Introduction
The functions for computations of basic statistics generally have relatively simple input parameters. The data are input in either a one- or two-dimensional array. As usual, when a two-dimensional array is used, the rows contain observations and the columns represent variables. Most of the functions in this chapter allow for missing values. Missing value codes can be set by using function MACHINE.
Several functions in this chapter perform statistical tests. These functions generally return a “p-value” for the test, often as the return value for the C function. The p-value is between 0 and 1 and is the probability of observing data that would yield a test statistic as extreme or more extreme under the assumption of the null hypothesis. Hence, a small p-value is evidence for the rejection of the null hypothesis.
Overview of Random Number Generation
Chapter 11: Basic Statistics and Random Number Generation describes functions for the generation of random numbers and of random samples and permutations. These functions are useful for applications in Monte Carlo or simulation studies. Before using any of the random-number generators, the generator must be initialized by selecting a seed or starting value. This can be done by calling the Set keyword with the RANDOMOPT procedure. If the user does not select a seed, one is generated using the system clock. A seed needs to be selected only once in a program, unless two or more separate streams of random numbers are maintained. There are other utility functions in this chapter for selecting the form of the basic generator, restarting simulations, and maintaining separate simulation streams.
In the following discussions, the phrases “random numbers,” “random deviates,” “deviates,” and “variates” are used interchangeably. The phrase “pseudorandom” is sometimes used to emphasize that the numbers generated are really not “random” since they result from a deterministic process. The usefulness of pseudorandom numbers is derived from the similarity, in a statistical sense, of samples of the pseudorandom numbers to samples of observations from the specified distributions. In short, while the pseudorandom numbers are completely deterministic and repeatable, they simulate the realizations of independent and identically distributed random variables.
Basic Uniform Generator
The random-number generators in this chapter use a multiplicative congruential method. The form of the generator is as follows:
xi = cxi – 1mod(231 – 1)
Each xi is then scaled into the unit interval (0,1). If the multiplier, c, is a primitive root modulo 231 – 1 (which is a prime), then the generator has a maximal period of 231 – 2. However, there are several other considerations. See Knuth (1981) for a general discussion. The possible values for c in the generators are 16807, 397204094, and 950706376. The selection is made by using the Gen_Option keyword with the RANDOMOPT procedure. The choice of 16807 results in the fastest execution time, but other evidence suggests that the performance of 950706376 is best among these three choices (Fishman and Moore 1982). If no selection is made explicitly, the functions use the multiplier 16807, which has been in use for some time (Lewis et al. 1969).

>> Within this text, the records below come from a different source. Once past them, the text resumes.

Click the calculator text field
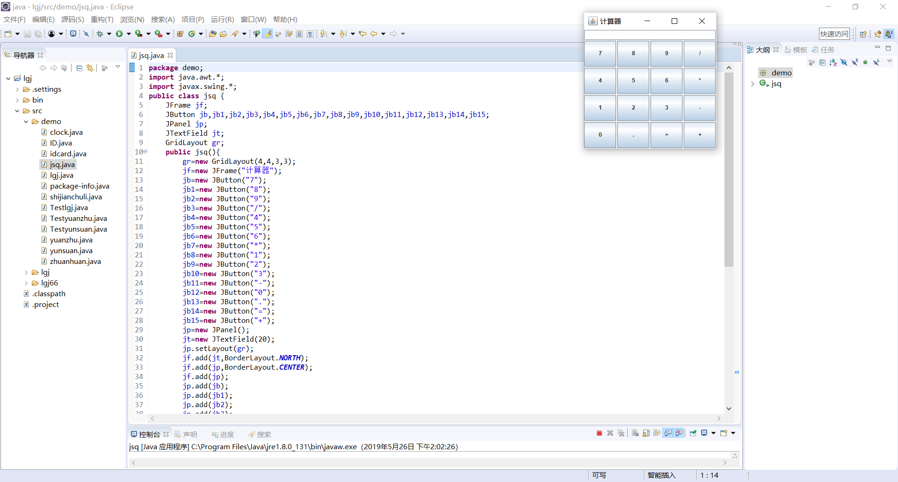coord(650,35)
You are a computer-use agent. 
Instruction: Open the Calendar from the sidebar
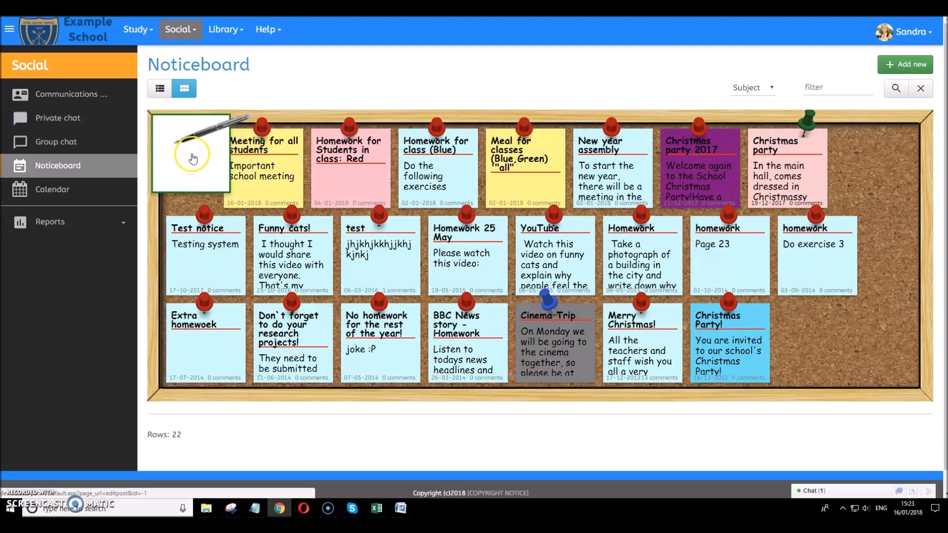click(x=20, y=189)
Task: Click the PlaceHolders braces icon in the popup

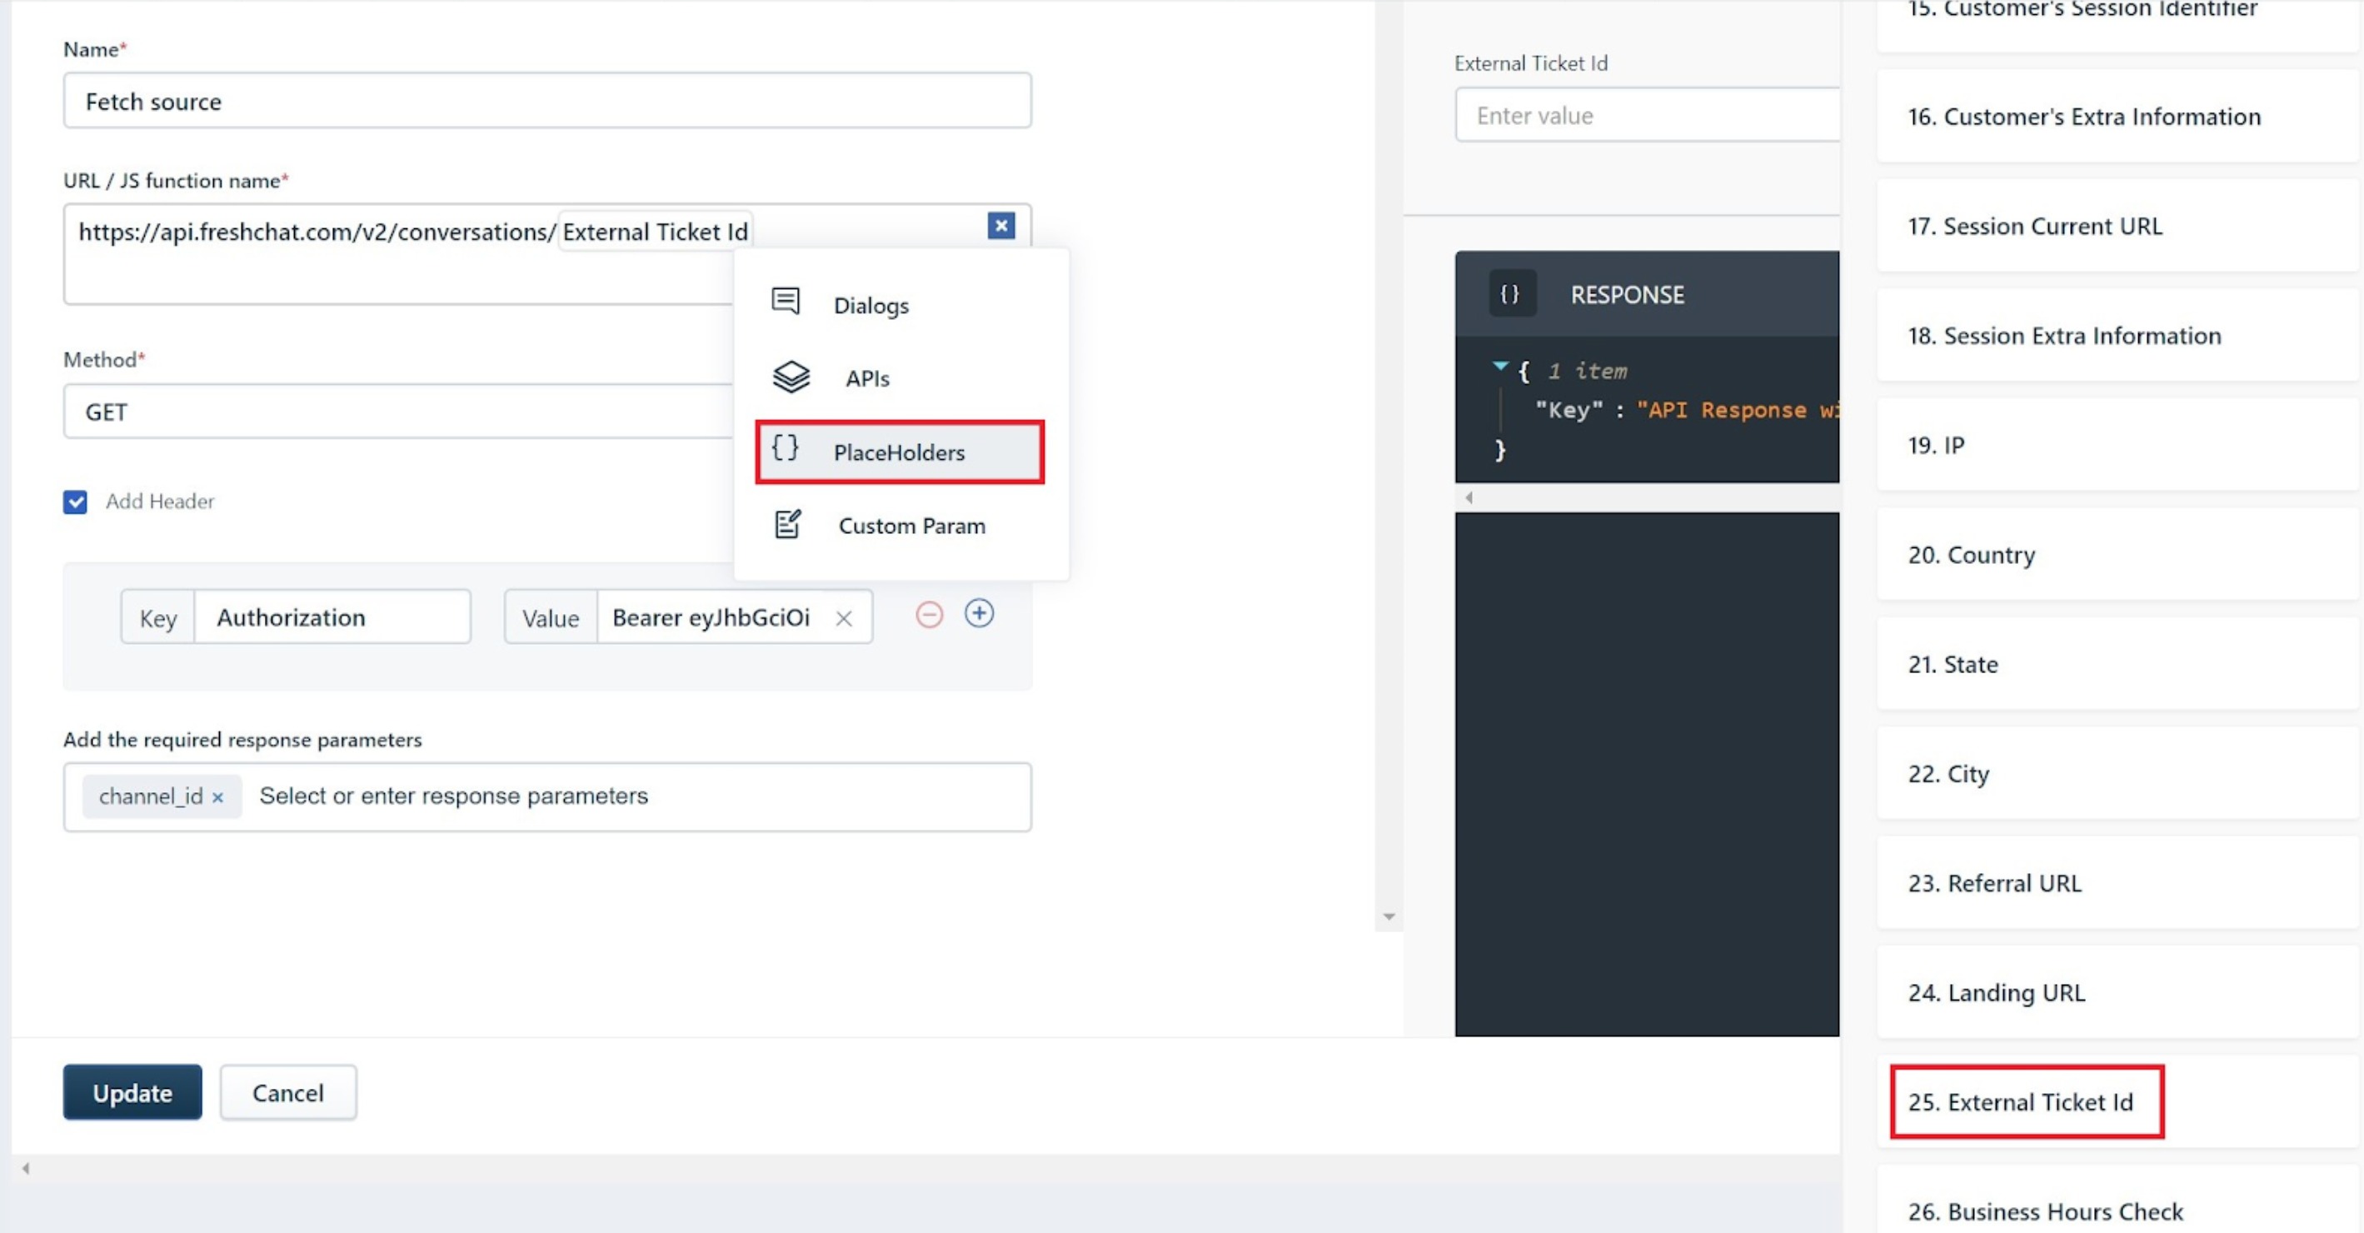Action: coord(785,451)
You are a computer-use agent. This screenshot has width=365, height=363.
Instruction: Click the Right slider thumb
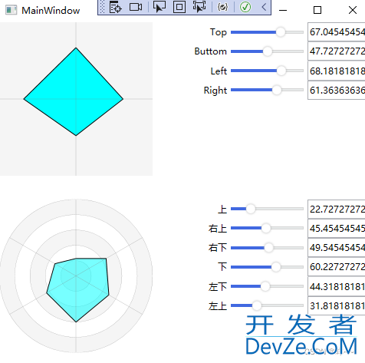(x=277, y=90)
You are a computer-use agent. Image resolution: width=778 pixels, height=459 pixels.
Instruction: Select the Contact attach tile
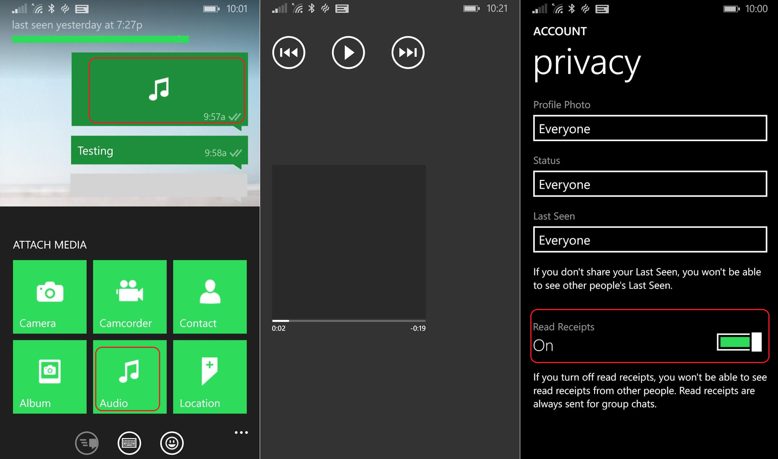[x=210, y=297]
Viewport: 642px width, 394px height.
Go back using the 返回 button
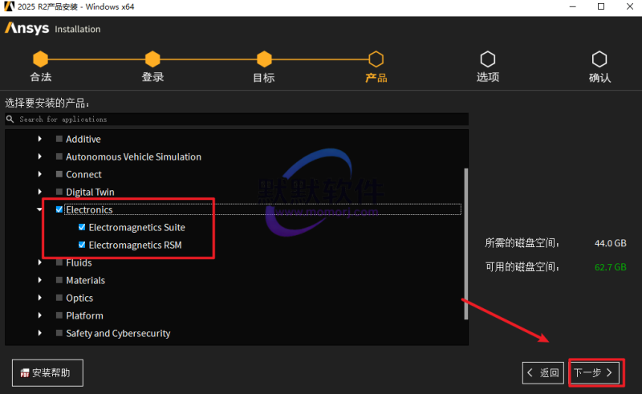pos(542,372)
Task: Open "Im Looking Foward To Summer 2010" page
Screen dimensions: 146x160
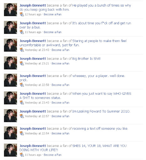Action: click(x=101, y=111)
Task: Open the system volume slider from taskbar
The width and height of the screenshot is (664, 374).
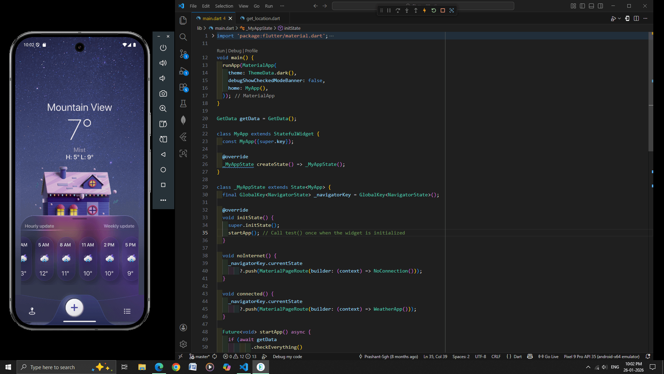Action: pos(605,367)
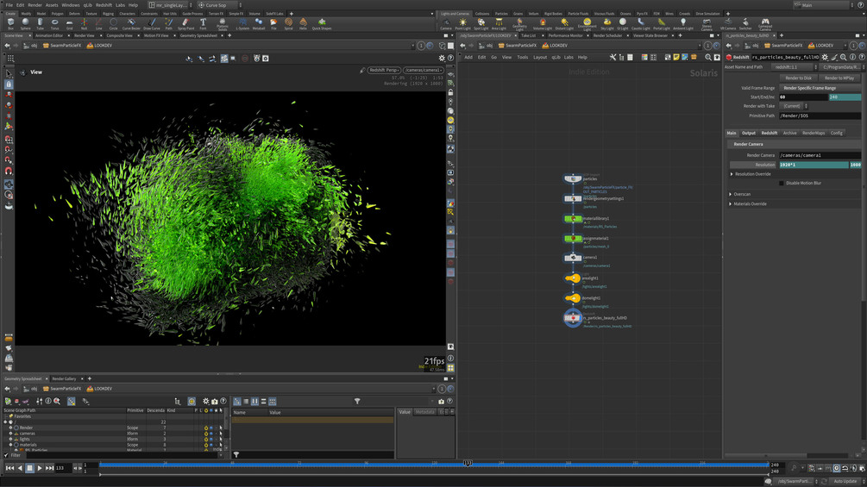Screen dimensions: 867x487
Task: Expand the cameras item in scene graph
Action: point(11,434)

The default action of the RANDOM function is the generation of uniform (0,1) numbers. This function is portable in the sense that, given the same seed, it produces the same sequence in all computer/compiler environments.
Shuffled Generators
The user also can select a shuffled version of these generators using the Gen_Option keyword with the RANDOMOPT procedure. The shuffled generators use a scheme due to Learmonth and Lewis (1973). In this scheme, a table is filled with the first 128 uniform (0,1) numbers resulting from the simple multiplicative congruential generator. Then, for each xi from the simple generator, the low-order bits of xi are used to select a random integer, j, from 1 to 128. The jth entry in the table is then delivered as the random number, and xi, after being scaled into the unit interval, is inserted into the jth position in the table. This scheme is similar to that of Bays and Durham (1976), and their analysis is applicable to this scheme as well.
Setting the Seed
Using the RANDOMOPT procedure with the Set keyword, the seed of the generator can be set and can be retrieved with the Get keyword. Prior to invoking any generator in this section, the user can call RANDOMOPT to initialize the seed, which is an integer variable with a value between 1 and 2147483647. If it is not initialized by RANDOMOPT, a random seed is obtained from the system clock. Once it is initialized, the seed need not be set again.
If the user wants to restart a simulation, RANDOMOPT can be used to obtain the final seed value of one run to be used as the starting value in a subsequent run.